Karel Lismont (/nl/, /fr/; born 8 March 1949) is a former Belgian long-distance runner. He competed at the 1972, 1976, 1980 and 1984 Olympics in the marathon and 10,000 m events. He won two marathon medals: a silver in 1972 and a bronze in 1976, finishing ninth and twenty-fourth in 1980 and 1984, respectively; he was less successful in the 10,000 m, finishing eleventh in 1976 and failing to reach the final in 1972. His personal best for the marathon was 2:11:12.6 at the 1976 Olympic Games.

Lismont also won one gold and two bronze medals in the marathon at the 1971, and 1978 and 1982 European Championships.

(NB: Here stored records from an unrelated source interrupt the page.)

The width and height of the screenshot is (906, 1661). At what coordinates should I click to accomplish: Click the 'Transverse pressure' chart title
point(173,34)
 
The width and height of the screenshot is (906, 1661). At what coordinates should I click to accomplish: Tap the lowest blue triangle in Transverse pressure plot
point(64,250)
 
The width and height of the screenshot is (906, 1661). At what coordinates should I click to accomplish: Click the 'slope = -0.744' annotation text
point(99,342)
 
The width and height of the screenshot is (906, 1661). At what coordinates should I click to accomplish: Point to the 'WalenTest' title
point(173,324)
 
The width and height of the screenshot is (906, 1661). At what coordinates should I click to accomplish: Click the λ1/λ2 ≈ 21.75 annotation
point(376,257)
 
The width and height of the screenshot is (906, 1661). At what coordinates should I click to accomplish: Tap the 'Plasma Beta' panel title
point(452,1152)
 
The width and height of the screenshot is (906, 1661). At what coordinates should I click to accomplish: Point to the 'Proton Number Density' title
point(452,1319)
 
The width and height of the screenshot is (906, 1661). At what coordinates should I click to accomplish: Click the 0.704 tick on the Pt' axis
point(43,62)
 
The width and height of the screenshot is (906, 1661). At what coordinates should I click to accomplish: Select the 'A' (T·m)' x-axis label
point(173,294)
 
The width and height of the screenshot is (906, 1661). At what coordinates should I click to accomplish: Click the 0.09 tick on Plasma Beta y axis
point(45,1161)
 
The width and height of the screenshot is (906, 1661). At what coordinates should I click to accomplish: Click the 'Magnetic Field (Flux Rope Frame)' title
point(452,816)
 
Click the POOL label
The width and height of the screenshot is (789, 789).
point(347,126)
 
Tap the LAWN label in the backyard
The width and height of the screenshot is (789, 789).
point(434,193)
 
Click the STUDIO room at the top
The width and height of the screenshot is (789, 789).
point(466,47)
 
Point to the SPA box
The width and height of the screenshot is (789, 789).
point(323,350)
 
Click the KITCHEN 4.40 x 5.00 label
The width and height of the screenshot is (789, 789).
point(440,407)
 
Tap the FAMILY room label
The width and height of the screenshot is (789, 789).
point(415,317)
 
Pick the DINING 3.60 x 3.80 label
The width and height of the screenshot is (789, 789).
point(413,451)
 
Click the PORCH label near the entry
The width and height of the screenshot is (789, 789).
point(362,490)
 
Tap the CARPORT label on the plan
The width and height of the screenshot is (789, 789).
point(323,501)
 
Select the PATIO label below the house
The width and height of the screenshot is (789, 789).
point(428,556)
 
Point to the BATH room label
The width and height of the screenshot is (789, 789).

In cross country, he won the bronze medal at the 1978 IAAF World Cross Country Championships.

Lismont won the 1983 Berlin Marathon in 2:13:37. He won the first two Hamburg Marathons in 1986 and 1987, winning in 2:12:12 and 2:13:46, respectively.

Overall, Lismont recorded 10 marathon victories in his career. He has run 3 marathons under 2:12, 18 marathons under 2:15, and 24 marathons under 2:20. He remains the most successful medal-winning Belgian marathoner in international competition as of 2021.